What it is
Langfuse is an open-source observability and eval platform for LLM apps. Trace inference calls, attach scores, define datasets, run experiments, and manage prompts — all in one self-hostable service. Free if you self-host; cloud starts at $29/month with usage-based pricing.
Developer experience
SDKs in Python and TS, plus OpenTelemetry and OpenAI/LangChain integrations that "just work." Drilling into a multi-step agent run feels closer to a real APM than what most eval-first competitors offer.
import { Langfuse } from "langfuse";
const lf = new Langfuse();
const trace = lf.trace({ name: "triage" });
const gen = trace.generation({ name: "classify", model: "gpt-4o" });
gen.end({ output });Where it shines
- Self-hosting. Helm chart, docker-compose, and a SOC 2-compliant cloud offering — pick your flavor. This is the differentiator for teams that can't ship customer data to a third-party SaaS.
- Tracing. Best-in-class for debugging real agent traffic. Session grouping connects related requests cleanly.
- Pricing. OSS is OSS. Cloud is reasonable.
Where it falls short
- Evals UX. Functional but less opinionated than Braintrust. You'll spend more time wiring things together to get a CI-gated eval flow.
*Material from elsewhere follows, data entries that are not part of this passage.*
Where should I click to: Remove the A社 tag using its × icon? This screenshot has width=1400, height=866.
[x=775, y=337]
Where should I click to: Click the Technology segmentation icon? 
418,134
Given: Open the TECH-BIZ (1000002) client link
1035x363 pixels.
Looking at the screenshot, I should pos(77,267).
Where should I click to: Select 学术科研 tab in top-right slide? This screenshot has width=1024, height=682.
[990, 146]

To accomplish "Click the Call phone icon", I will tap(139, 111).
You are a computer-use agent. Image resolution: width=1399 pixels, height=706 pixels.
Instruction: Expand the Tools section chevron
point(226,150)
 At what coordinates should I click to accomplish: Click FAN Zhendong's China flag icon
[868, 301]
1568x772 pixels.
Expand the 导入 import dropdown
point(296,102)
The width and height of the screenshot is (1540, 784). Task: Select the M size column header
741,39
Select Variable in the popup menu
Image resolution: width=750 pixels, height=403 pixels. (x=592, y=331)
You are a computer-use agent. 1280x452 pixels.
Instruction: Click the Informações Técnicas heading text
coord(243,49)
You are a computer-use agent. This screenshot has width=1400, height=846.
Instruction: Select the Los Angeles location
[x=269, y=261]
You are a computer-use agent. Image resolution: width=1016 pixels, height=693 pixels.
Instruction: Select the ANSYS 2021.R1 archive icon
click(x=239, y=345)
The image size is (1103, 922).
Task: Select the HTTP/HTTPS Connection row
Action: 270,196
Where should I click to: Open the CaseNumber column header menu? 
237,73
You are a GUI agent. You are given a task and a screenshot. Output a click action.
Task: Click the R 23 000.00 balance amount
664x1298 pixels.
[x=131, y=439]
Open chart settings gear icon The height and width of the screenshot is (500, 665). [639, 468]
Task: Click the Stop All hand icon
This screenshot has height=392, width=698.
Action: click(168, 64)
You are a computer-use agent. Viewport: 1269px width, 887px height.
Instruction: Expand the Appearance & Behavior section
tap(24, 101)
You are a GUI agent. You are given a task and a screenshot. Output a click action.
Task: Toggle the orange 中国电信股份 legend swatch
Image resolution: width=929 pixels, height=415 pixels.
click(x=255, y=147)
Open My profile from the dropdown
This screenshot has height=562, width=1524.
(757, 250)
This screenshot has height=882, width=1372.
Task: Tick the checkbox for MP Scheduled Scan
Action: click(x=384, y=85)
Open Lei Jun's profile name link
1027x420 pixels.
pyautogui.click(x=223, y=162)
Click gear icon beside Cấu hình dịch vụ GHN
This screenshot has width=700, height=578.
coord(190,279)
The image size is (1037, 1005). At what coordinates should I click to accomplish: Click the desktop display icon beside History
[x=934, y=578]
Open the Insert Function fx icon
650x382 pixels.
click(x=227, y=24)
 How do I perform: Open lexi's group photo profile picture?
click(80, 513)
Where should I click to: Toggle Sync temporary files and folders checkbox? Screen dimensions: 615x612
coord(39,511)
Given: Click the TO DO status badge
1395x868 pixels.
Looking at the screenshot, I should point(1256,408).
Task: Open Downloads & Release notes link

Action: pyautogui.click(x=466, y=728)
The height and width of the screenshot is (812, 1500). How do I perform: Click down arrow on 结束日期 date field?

- Scale ops. Self-hosting at high trace volume needs a real ClickHouse story.
Bottom line
If self-hosting matters or you want OSS, Langfuse is the obvious choice and a credible alternative to closed-source incumbents. If you'd pay anything to skip the ops work and want the most polished eval flow out of the box, look at Braintrust first — but Langfuse is the one we'd start with for almost any team that takes data control seriously.